24、 Analysis of that failure for two reasons, First, screw reverse big gap and the other is abnormal X-axis electrical work. SIMENS system using the parameters of function, the motor debugging. First on the compensation gap, adjusting the servo gain parameters and pulse suppression parameters, X-axis m
25、otor to eliminate the jitter, precision machining back to normal4. Central location of machine control logic is nothing wrong or unusualTH61140 a processing center, the system is FANUC18I, closed-loop control the whole way. In the process, found that the Y-axis precision machine tools abnormal, the
26、smallest error for the accuracy of 0.006 mm, the largest to 1.4 mm. During the inspection, and machine tools have been set up G54 in accordance with the requirements of the workpiece coordinates. In MDI (manual data input method) mode, the G54 to coordinate procedures for running a section that is “
27、G00G90G54Y80F100; M30;“, machine tool operation to be displayed on the monitor after the end of the mechanical coordinates for the “-1046.605,“ a record of the numerical.Then in the manual mode, the machine will be to move to any other location, again running under way in the last MDI procedures, th
28、e question following the cessation of machine tools, machine tools found at this time numerical mechanical coordinates displayed as “-1046.992,“ with the first After the implementation of the numerical difference compared to the 0.387 mm. In accordance with the same methods, will move the Y-axis to
29、a different location and repeatedly monitor the implementation of the program displayed on the numerical uncertain. Bai Fenbiao with the Y-axis to double-check and found that mechanical error with the actual location of the show was basically the same error, the reasons for that failure to repeat Y-
30、axis positioning error too large.Y-axis on the reverse gap and positioning accuracy check and re-do of compensation, no effects.
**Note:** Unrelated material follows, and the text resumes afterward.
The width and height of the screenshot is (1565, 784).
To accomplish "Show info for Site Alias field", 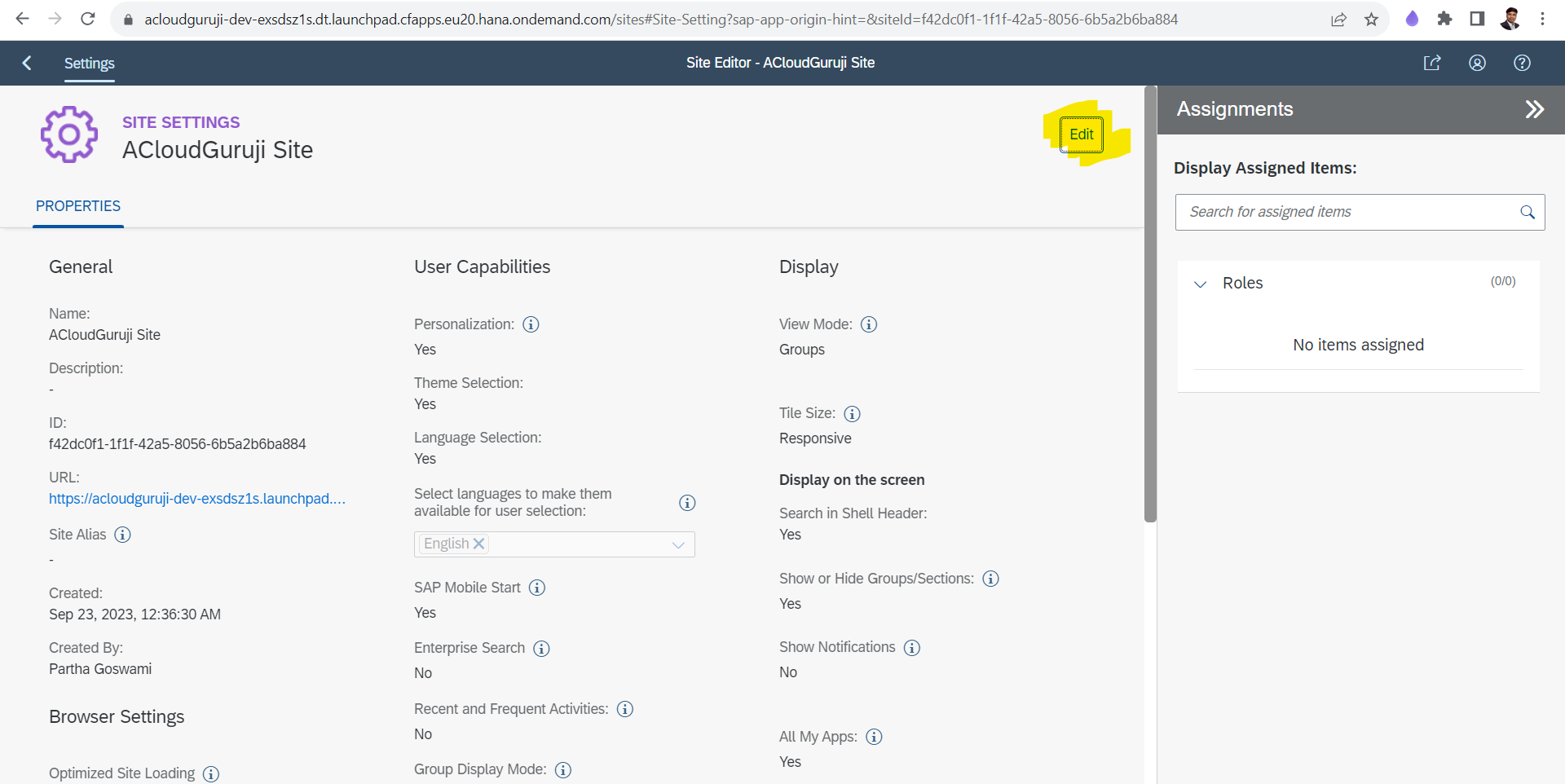I will coord(122,535).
Therefore suspected grating device and system parameters such as a problem. But why have such a large error, the alarm has not been a corresponding information? Further in
31、spection found that the vertical axis of the shaft, when the Y-axis release me down when the spindle out, causing the error.The PLC logic of the machine tool control program made changes, that is, in the Y-axis release, the first Y-axis can be loaded, then release the Y axis and in clamping, the first axle clamp, then Y-axis can be removed. After adjusting machine fault is resolved.